Do pack one (tech-free) thing to “do”
Whether it’s that poetry book you’re reading (or writing!), a journal, a sketchbook or even your knitting, there will be times your mind needs a break from all that quiet time with itself. Give it one that will also fuel it.
For me, in my borrowed tiny house, the sheer lack of stuff to do — no tent-setting, fire-building, bear-repelling, or shit hole-scouting, but also no sightseeing, navigating, appointment-setting or museum-hopping — left me no choice but to face what I had come to face: myself. I wrote. I meditated. I walked. I cooked some eggs.

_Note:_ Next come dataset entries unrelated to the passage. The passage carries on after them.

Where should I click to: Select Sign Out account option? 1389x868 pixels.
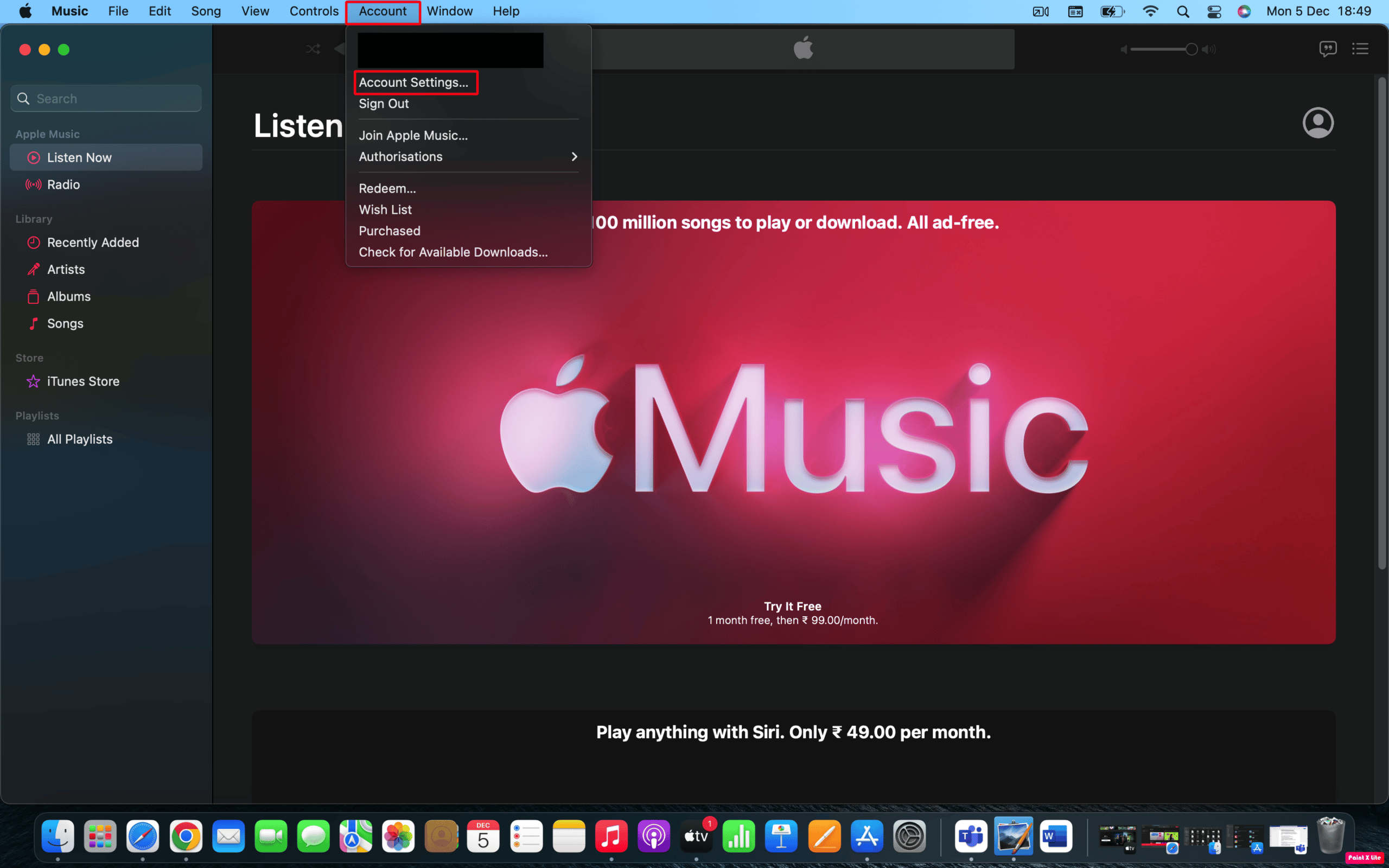384,103
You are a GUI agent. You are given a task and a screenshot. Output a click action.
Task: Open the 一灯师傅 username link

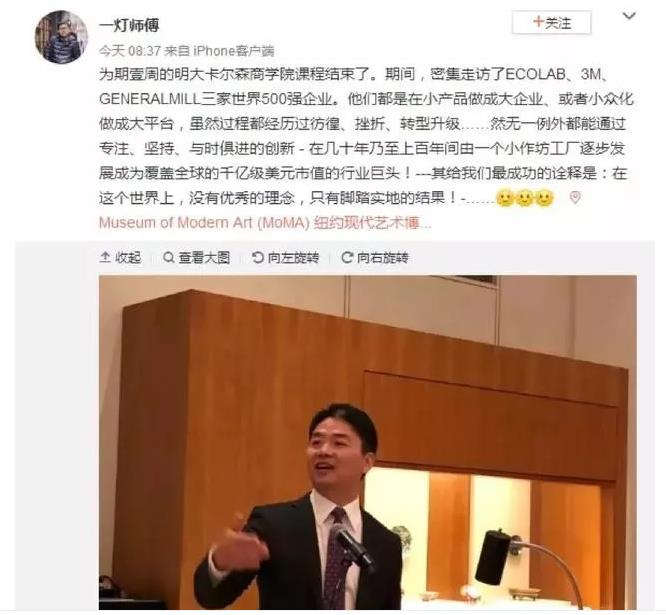pyautogui.click(x=129, y=25)
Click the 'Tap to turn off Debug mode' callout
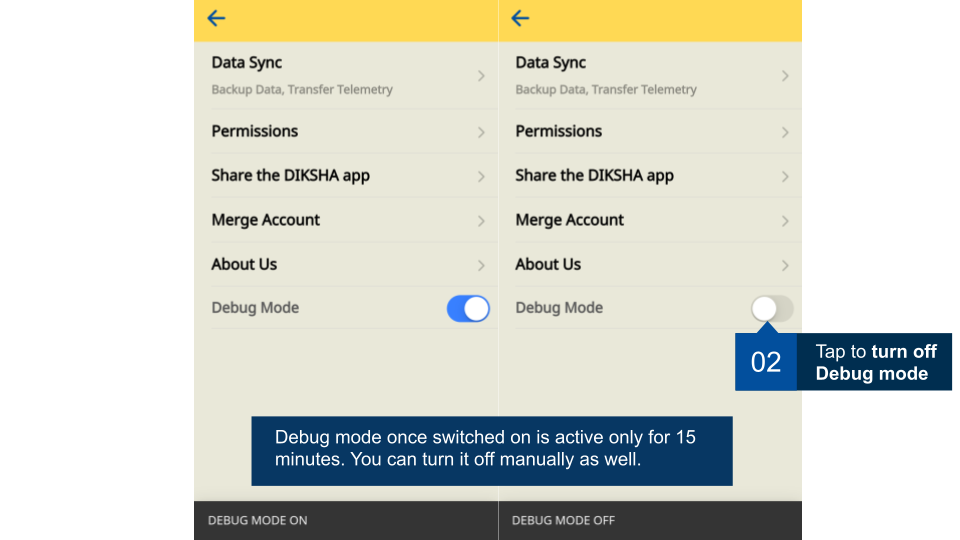The width and height of the screenshot is (960, 540). pyautogui.click(x=873, y=362)
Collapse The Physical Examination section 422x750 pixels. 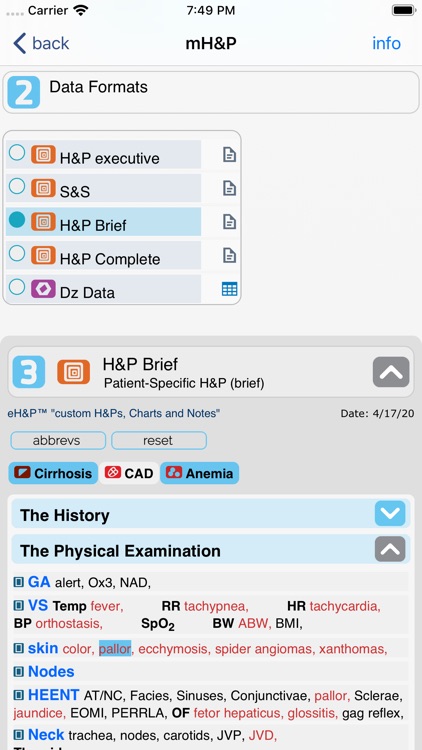390,549
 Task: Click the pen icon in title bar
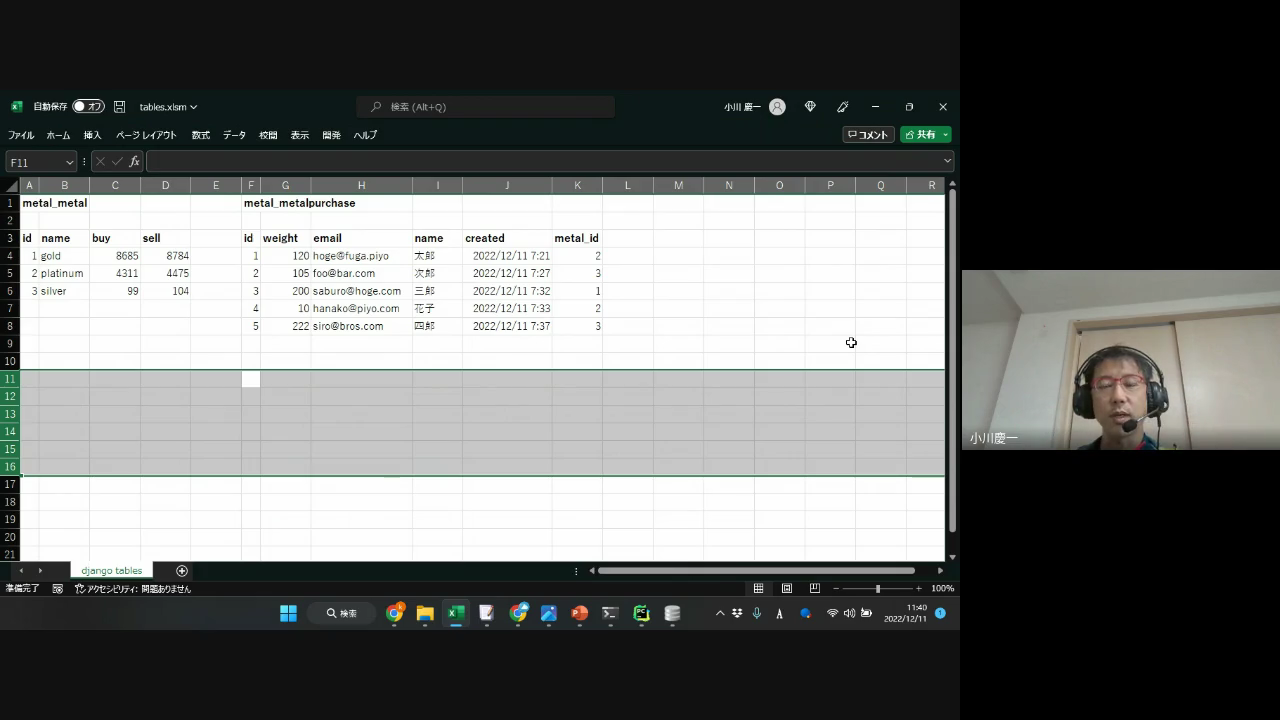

I took the longest shower possible because, as opposed to my showers at home that are hastily sandwiched between dishes, laundry, lunch-packing, school drop-off and the workday (it’s a wonder working single moms shower at all, honestly), I had no schedule to rush off to, nothing to be inevitably late to and no reason to feel guilty or ashamed for happily standing under hot water for half an hour. Other than, you know, water waste and the environment. Damn it.
On my minimalist vacation, I had zero plans. I had to — I got to — face many small, strange situations and feelings that are entirely alien in my regular life: silence, solitude, boredom, ease, freedom, peace.
And guess what (this is the sixth and possibly most important reason to take a minimalist vacation)…
The effects extend way beyond the trip itself
All that solo soul-searching? You will definitely carry the aftereffects home with you. There’s nothing quite like a trip that’s based on packing/planning/paying/doing/using less to inspire you to take stock in your life and think about what you actually need going forward — you know, out of the tiny house and back into real life.
One thing’s for certain: You’ll never again forget to appreciate the value of a hair tie.